The version of NTFS included with Windows 2000 can take advantage of many advanced features not available by using other file systems. As such, using NTFS wherever possible is recommended to gain the maximum benefits from Windows 2000.

Advantages of NTFS

Formatting Windows 2000 volumes with NTFS instead of FAT allows you to use advanced features that are available only on NTFS, including the following:

  • NTFS is a recoverable file system. A user seldom needs to run a disk repair program on an NTFS volume. NTFS guarantees the consistency of the volume by using standard transaction logging and recovery techniques. In the event of a system failure, NTFS uses its log file and checkpoint information to automatically restore the consistency of the file system.

  • NTFS supports compression on volumes, folders, and files. Files that are compressed on an NTFS volume can be read and written by any Windows-based application without first being decompressed by another program; decompression happens automatically during the file read. The file is compressed again when it is closed or saved.

  • NTFS supports all Windows 2000 file system features.

  • NTFS does not restrict the number of entries in the root folder.

  • Windows 2000 can format volumes up to 2 terabytes with NTFS.

  • NTFS manages disk space more efficiently than FAT, using smaller clusters (4 KB for volumes up to 2 terabytes).

  • The boot sector is backed up to a sector at the end of the volume.

  • NTFS minimizes the number of disk accesses required to find a file.

  • On NTFS volumes, you can set permissions on shares, folders, and files that specify which groups and users have access, and what level of access is permitted. NTFS file and folder permissions apply to users working on the local computer and to users accessing the file over the network from a shared folder. You can also set share permissions that operate on network shares in combination with file and folder permissions.

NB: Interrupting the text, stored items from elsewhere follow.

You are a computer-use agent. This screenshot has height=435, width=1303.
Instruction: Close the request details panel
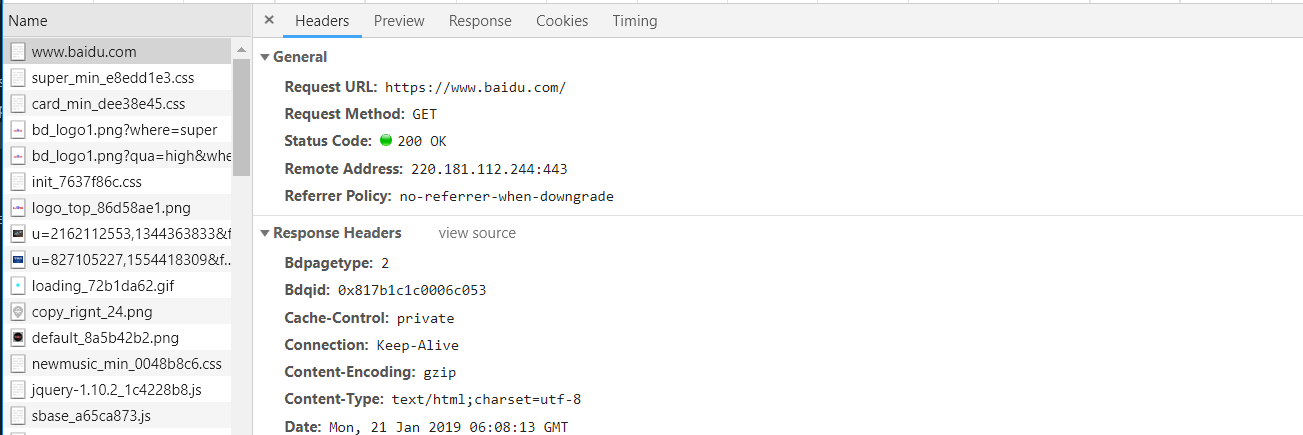coord(269,20)
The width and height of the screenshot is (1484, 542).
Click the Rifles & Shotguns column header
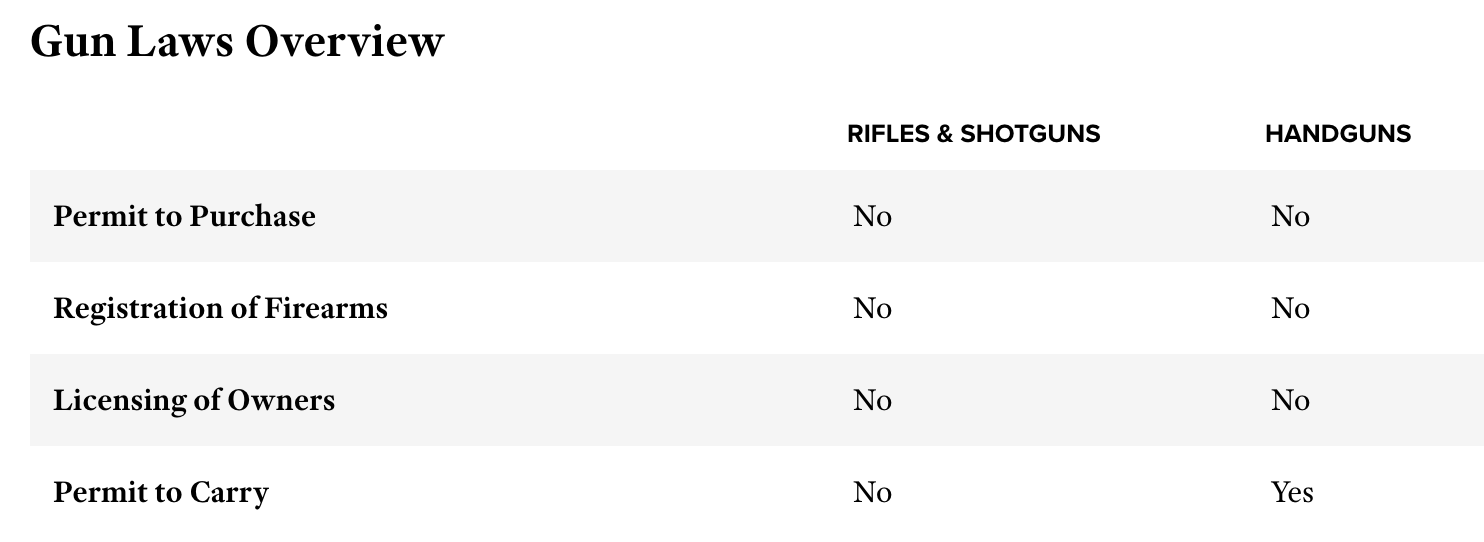coord(973,134)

  • NTFS supports a native encryption system, EFS, that uses symmetric key encryption in conjunction with public key technology to prevent unauthorized access to file contents.

  • Reparse points enable new features such as volume mount points.

  • Disk quotas can be set to limit the amount of space users can consume.

  • NTFS uses a change journal to track changes made to files.

  • NTFS supports distributed link tracking to maintain the integrity of shortcuts and OLE links.

  • NTFS supports sparse files so that very large files can be written to disk while requiring only a small amount of storage space.

Disadvantages of NTFS

While NTFS is recommended for most Windows 2000 users, it is not appropriate in all circumstances. Disadvantages of NTFS include:

  • NTFS volumes are not accessible from MS-DOS, Windows 95, or Windows 98. The advanced features of the version of NTFS included with Windows 2000 are not available in Windows NT.

  • For very small volumes that contain mostly small files, the overhead of managing NTFS can cause a slight performance drop in comparison to FAT.

A former disadvantage of NTFS was accessing the NTFS-formatted system volume when corrupted or deleted system files prevented the computer from starting. In the past, it was a common requirement that Windows NT be installed to a second, separate folder to access the NTFS system volume of the first installation.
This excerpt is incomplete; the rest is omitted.